There are other plot strands too. Little Robby meets a woman in an online chat room and excites her interest with his discussion of, ahem, “poop.” Adolescent Peter develops a strange friendship with a 10-year-old neighborhood girl who keeps a hope chest, and offers himself up for a sexual experiment conducted by two teenage girls. These same girls also carry on a protracted flirtation with a local guy who writes out his fantasies and leaves them taped to his front window.
As this brief description may suggest, the movie feels like it might have developed as a series of performance-art sketches that gradually coalesced into a loose-knit narrative. The connecting thread is not, obviously, a tightly structured plot or a dominating conceit. Rather, what holds everything together is July’s particular observational style and sense of humor, which might be called an idiosyncratic form of postmodern whimsy.

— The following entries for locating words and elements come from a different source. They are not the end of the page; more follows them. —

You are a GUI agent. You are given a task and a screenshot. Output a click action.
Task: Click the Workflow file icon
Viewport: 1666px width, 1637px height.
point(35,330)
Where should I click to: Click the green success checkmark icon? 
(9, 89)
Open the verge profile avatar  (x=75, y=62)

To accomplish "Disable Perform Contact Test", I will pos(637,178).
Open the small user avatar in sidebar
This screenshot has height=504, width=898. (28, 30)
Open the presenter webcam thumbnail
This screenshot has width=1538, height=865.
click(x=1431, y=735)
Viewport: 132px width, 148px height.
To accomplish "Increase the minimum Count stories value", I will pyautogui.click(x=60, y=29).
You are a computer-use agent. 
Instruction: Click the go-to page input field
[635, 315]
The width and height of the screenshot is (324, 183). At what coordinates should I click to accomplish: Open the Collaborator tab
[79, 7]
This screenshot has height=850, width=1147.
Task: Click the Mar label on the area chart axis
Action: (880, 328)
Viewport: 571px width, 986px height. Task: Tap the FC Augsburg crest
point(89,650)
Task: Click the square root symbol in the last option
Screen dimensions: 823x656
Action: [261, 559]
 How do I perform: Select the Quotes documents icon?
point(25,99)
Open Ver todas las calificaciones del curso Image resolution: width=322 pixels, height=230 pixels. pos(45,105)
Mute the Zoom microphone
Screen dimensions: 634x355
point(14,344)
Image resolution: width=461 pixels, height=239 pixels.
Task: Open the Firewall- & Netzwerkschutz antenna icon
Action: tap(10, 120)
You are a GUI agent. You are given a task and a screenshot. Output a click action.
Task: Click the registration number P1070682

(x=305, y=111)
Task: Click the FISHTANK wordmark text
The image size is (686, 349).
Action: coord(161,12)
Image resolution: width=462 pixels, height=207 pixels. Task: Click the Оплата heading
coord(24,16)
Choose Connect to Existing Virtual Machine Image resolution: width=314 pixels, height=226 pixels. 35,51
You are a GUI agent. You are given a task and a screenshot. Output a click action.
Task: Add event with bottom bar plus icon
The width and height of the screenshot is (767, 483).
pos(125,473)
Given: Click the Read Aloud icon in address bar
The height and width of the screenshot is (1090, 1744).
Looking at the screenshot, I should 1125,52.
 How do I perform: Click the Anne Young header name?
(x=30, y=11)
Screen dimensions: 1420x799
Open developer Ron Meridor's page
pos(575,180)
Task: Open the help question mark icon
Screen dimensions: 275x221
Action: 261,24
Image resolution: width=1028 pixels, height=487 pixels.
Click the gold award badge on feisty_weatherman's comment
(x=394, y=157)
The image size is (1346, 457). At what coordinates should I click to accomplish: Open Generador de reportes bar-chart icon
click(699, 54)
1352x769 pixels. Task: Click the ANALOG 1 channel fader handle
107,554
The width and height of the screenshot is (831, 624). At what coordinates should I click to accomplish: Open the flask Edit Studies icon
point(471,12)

Although the film seems to divide people into love-or-hate-it camps (with the former being far larger), my own reaction was somewhere in between, one of admired-it-with-reservations. The reservations mainly have to do with, first, the sense that this type of quirky comedy is an Amerindie genre so overpopulated that it really is a cliché at this point, and, second, the feeling that July’s form of quirk in some moments doesn’t avoid the pitfalls of being cutesy and contrived.
Almost by definition, this kind of comedy risks the characteristic weakness of TV sitcoms: Rather than exploring character through behavior, it simply sets up a series of character quirks and riffs on them until the final curtain. The artist who gets away with it is the one whose characters are believable and amusing enough to distract our attention away from how superficiality has displaced insight.
On the other hand, the main challenge that July set herself is one she accomplishes very handily. Her fictional world is so delicate that it might have come apart at any moment. It doesn’t, though, because she maintains its tone and precise set of nuances without faltering throughout. If this consistency evidences a species of genuine artistic vision, it also bespeaks a lot of hard, careful work in the film’s writing, rehearsal and performances. The fact that the movie feels so casual and offhanded is surely one of its hardest-won achievements.
It also has a quality that a friend of mine calls “zeitgeisty.” One of its subplots has Christine trying to get her work shown by an officious museum curator (Tracy Wright). There’s a scene where the curator and her assistant are considering prospective artists. (“Is she of color?” one asks. “No, but she’s a woman,” the other replies.) The curator says that one question that should be asked of any work is: Could it have been created at any time, or only right now?
The sense here is that the best art is that which bespeaks its precise moment in history. I’m not sure I buy that as any kind of ultimate aesthetic yardstick–and July herself implies that it can give us bad as well as a good art–but it is a virtue which Me and You and Everyone We Know can claim for itself. And that’s not just because July treats topics as trendy as the Internet and performance art. On a deeper level, the film captures a kind of emotional lassitude and distraction, a tentative and anxious hopefulness, that feels very much of the moment.
The film has other incidental felicities as well. One of my favorites was the performance of 6-year-old Brandon Ratcliff as Robby. This is one of those performances by a child actor that seems almost preternatural. Brandon supposedly told his parents at age 2 that he wanted to be a successful TV and film actor, and won his part in Me and You with a note-perfect first reading. He now he wants to be a director when he is a teenager and a doctor when he’s an adult. While wishing him well on both of those careers, I have a feeling we’ll be seeing much more of him before then–as we surely will of Miranda July.